Boxing: undisputed truth

Mike Tyson took part in a Monday conference call to hype his nationwide one-man stage show, "Mike Tyson: Undisputed Truth." The ex-heavyweight champion and baddest man in the planet, once destined to burn out and fade away, is today a stunning tour de force of redemption.

He has a new charity aimed at helping kids who fall in between the cracks, and will spread the word about his newfound stability and sobriety and humility starting Feb. 12, when the 10-week, 36-city tour kicks off in Indianapolis. Tyson did a dry run in NYC, on Broadway, in late summer, and reviews for the show, co-crafted with Spike Lee, were almost uniformly positive.

The most stunning revelation for me during the call occurred when the ex-fighter, age 46, admitted he'd never played the "Mike Tyson's Punch-Out!!" video game, because he took up gaming years after that game came out.

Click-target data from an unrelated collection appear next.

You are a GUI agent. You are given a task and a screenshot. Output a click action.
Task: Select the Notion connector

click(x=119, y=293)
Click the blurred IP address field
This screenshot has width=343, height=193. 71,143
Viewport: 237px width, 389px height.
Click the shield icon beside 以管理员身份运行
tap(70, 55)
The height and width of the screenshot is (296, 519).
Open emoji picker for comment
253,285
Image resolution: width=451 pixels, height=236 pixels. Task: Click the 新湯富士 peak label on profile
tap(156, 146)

Humility and candor are what Tyson is about these days. When asked for one thing he might do differently if he could hit the life rewind button, he said, "I maybe wouldn't sleep with as many women." The recent shooting death of Hector "Macho" Camacho touched him, and had him shaking his head, wondering why he hadn't met the same fate, back when he was so reckless and surly that he'd get drugs from dealers and then refuse to pay them.

There were glimpses of the "old" badass: Tyson said that he does get heckled, and who knows, one night, depending on his mood, he might leap into the crowd and greet the heckler.

Mike Tyson, on Broadway

June, 18, 2012
6/18/12
4:31
PM ET


Mike Tyson, the man who once bit off a portion of his foe's ear during a fight, is doing a one-man show on Broadway, to be directed by Spike Lee.

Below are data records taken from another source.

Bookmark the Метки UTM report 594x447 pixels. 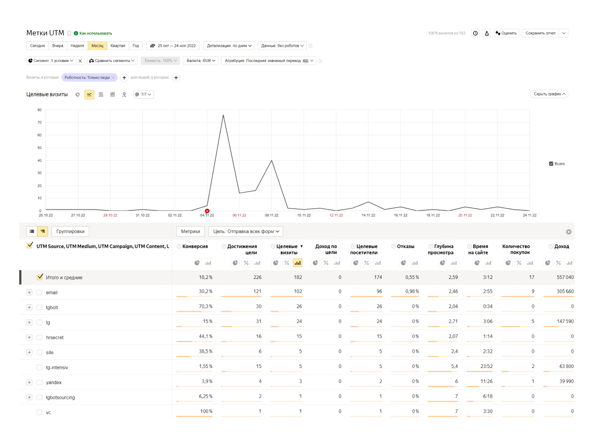[69, 34]
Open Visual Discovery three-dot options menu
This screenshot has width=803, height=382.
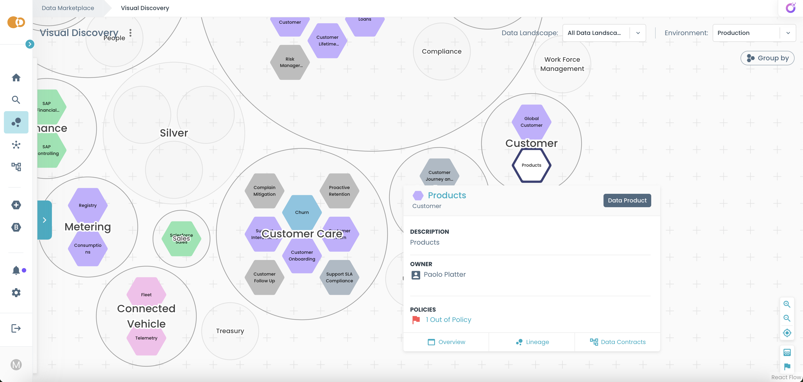tap(130, 33)
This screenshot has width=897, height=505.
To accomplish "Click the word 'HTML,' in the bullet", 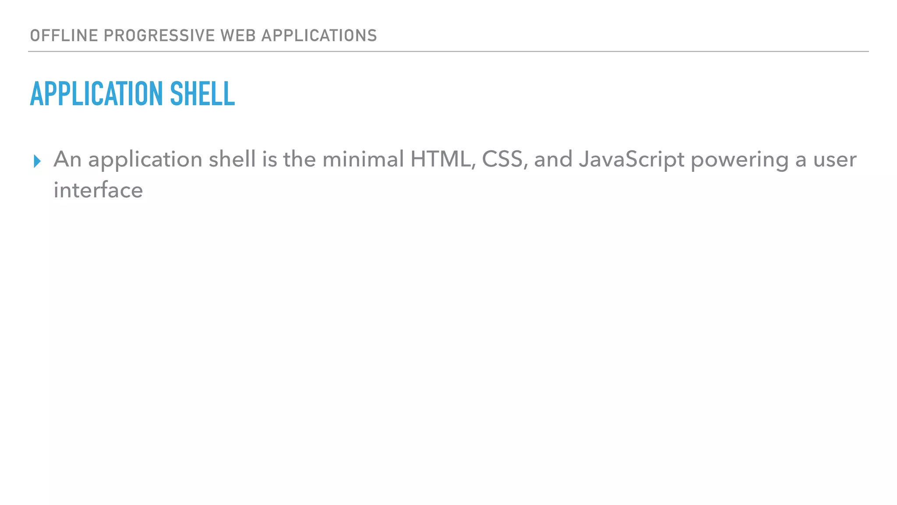I will click(x=443, y=159).
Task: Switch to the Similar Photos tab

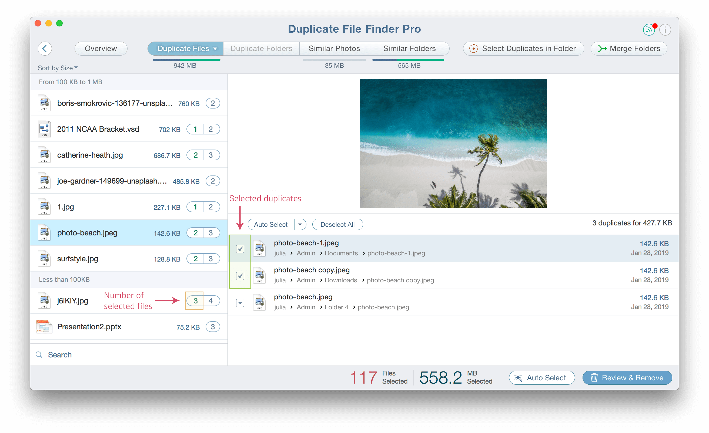Action: click(334, 48)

Richard Nixon must be sitting straight up in his grave.

What does it say about this age that a man can go from walking tabloid headline to convicted sex offender to the toast of Broadway in a matter of a couple decades? Have we really made such strides in the area of forgiveness? (Nixon would certainly marvel at this development and wonder why he wasn't born later -- or hadn't lived longer -- so that he could've enjoyed a triumphant comeback tour).

Or have we reached a level of permissiveness that too easily allows rogues an indefinite period of atonement, a self-prescribed humility quarantine to reinvent themselves and fairly seamlessly enter into a lucrative redemption tour?

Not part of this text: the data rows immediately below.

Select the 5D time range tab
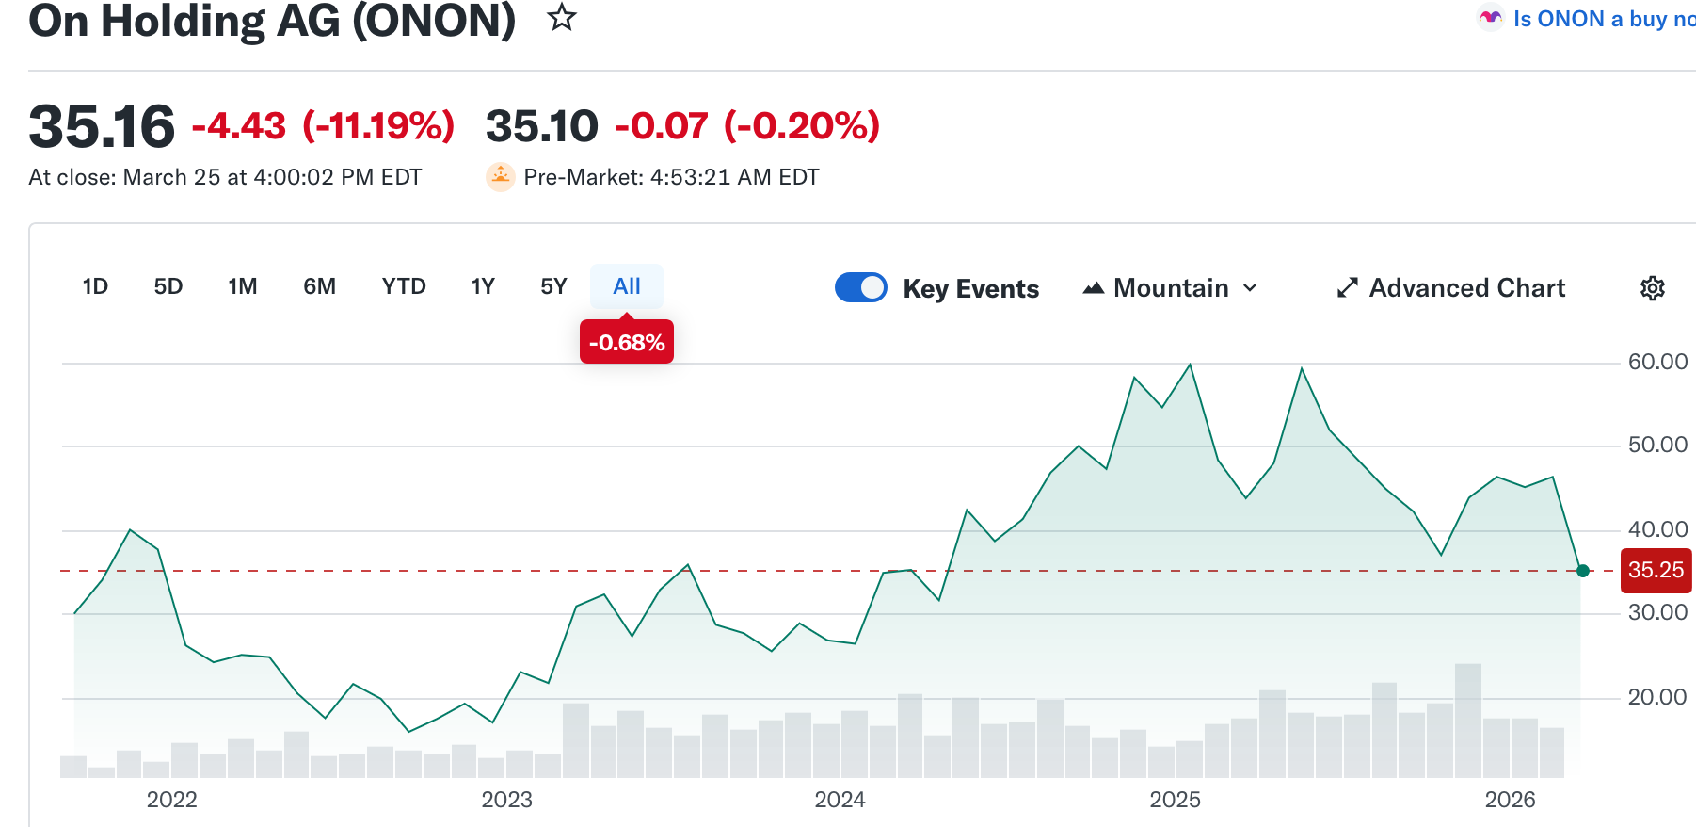 coord(168,286)
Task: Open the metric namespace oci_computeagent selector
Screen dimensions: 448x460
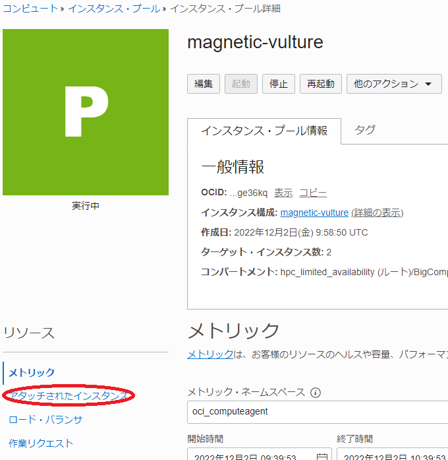Action: (318, 412)
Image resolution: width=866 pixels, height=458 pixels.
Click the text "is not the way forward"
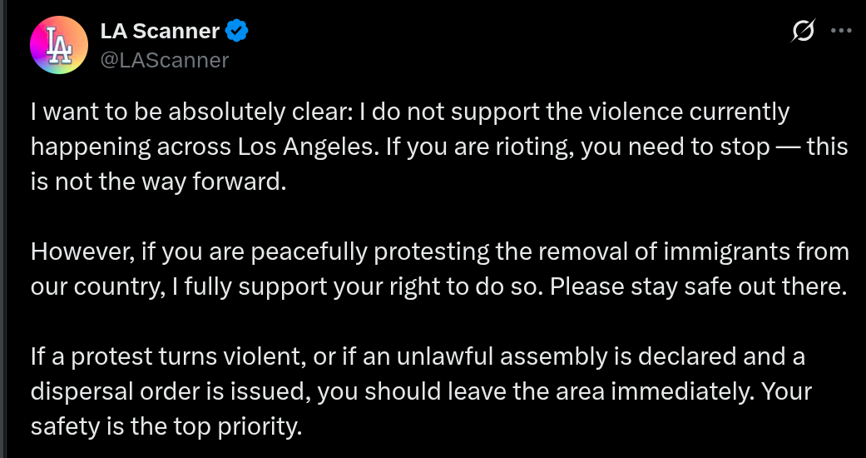(x=158, y=183)
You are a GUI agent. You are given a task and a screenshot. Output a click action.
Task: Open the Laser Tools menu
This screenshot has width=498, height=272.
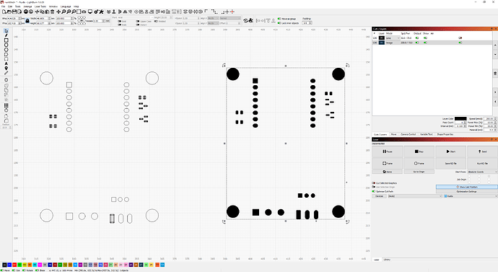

Not to be a hater -- I have rooted for Tyson since he burst on the scene as a wrecking ball of fury who also had a contemplative and humble side, which he trotted out right after he finished applying the finishing touches to another cerebrum-rattling KO -- but I do sometimes wonder what Desiree Washington, the woman Tyson was convicted of raping, thinks about this transformation.

Is it totally legit? Is a backslide inevitable? Has he served enough penance? Should he have to serve any at all?

I admit, I am looking forward to taking in a performance of "Mike Tyson: Undisputed Truth" live on Broadway (July 31-Aug. 5) at the Longacre Theatre in NYC, and seeing if the most interesting athlete of his era will help me process and clarify my complicated and ever-shifting take on his fascinating life.